I did get me thinking, however, about what 4 books I would recommend every new strategist should read. So here they are:
- On Competition, by Michael Porter: Porter's work is often criticised, and many other authors claim to have improved on it, but let us not forget that Porter remains the benchmark they are trying to beat. His style is, unfortunately, not the most gripping, but the insights he offers are essential grounding for any strategist.
- The Balanced Scorecard, by Robert Kaplan and David Norton: While Porter lays out the grounding for strategy analysis, Kaplan and Norton set the benchmark for articulating strategy in a way that eliminates ambiguity and ensures it will get delivered. Once you've read The Balanced Scorecard, consider also its sequel, The Strategy-Focused Organisation, by the same authors.
- Business Model Generation, by Alex Osterwalder: Oswerwalder tackles the tricky problem of how to ensure your strategy gets delivered in a functioning and fit for purpose organisation. Business Model Generation is a practical text which is elegant in its simplicity. If you're looking for more after reading this, consider also Operating Model Canvas from Van Haren Publishing.

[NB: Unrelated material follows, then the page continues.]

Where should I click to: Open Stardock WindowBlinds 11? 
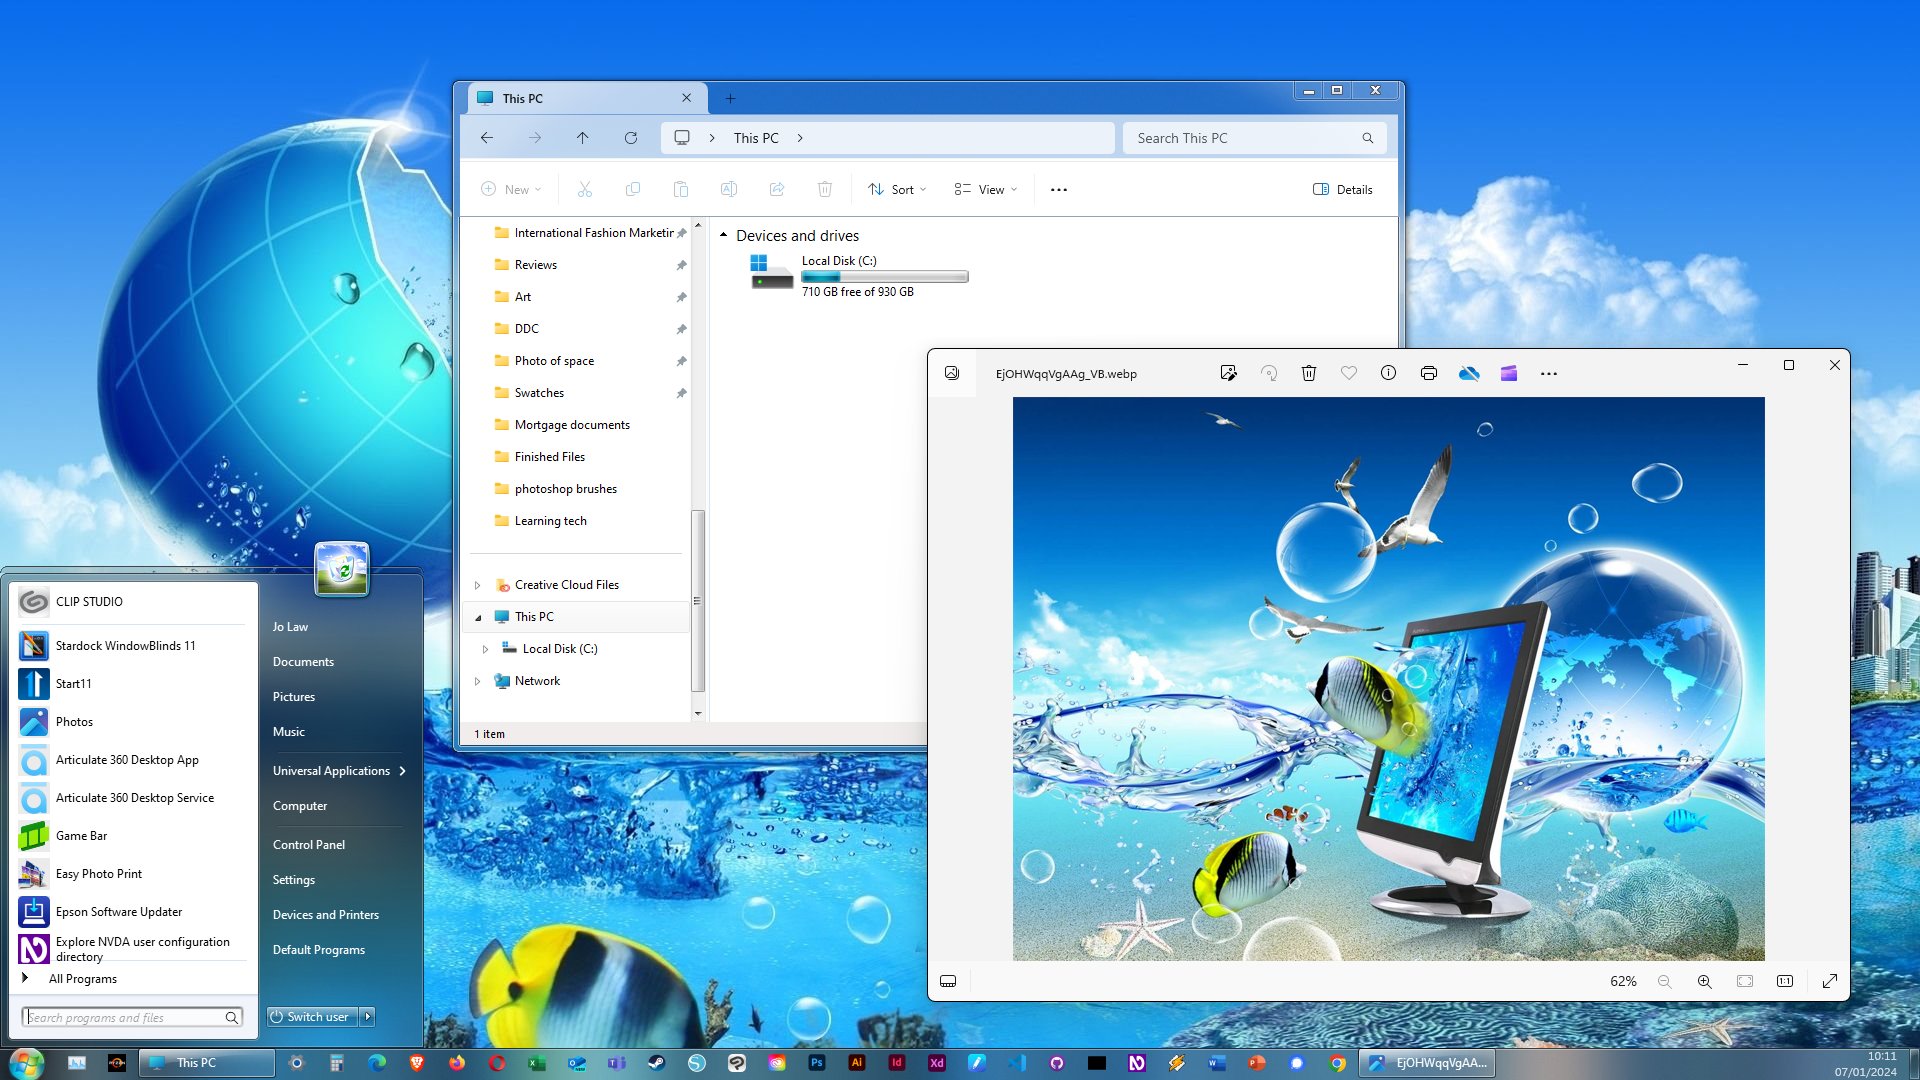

- Good Strategy, Bad Strategy, by Richard Rumelt: For me, the most interesting aspect of Rumelt's book is how clearly he spells out the mistakes organisations typically make in developing and executing strategy, and the consequences of doing so. A strategist needs to know not only what they should do, but also how to avoid these common mistakes.
There, are, of course, many other good books on strategy. I have reviewed many of these elsewhere in this blog. A strategist should remain a permanent student, and read as widely as possible. However, if you just getting started, these four books should provide you with the grounding you need.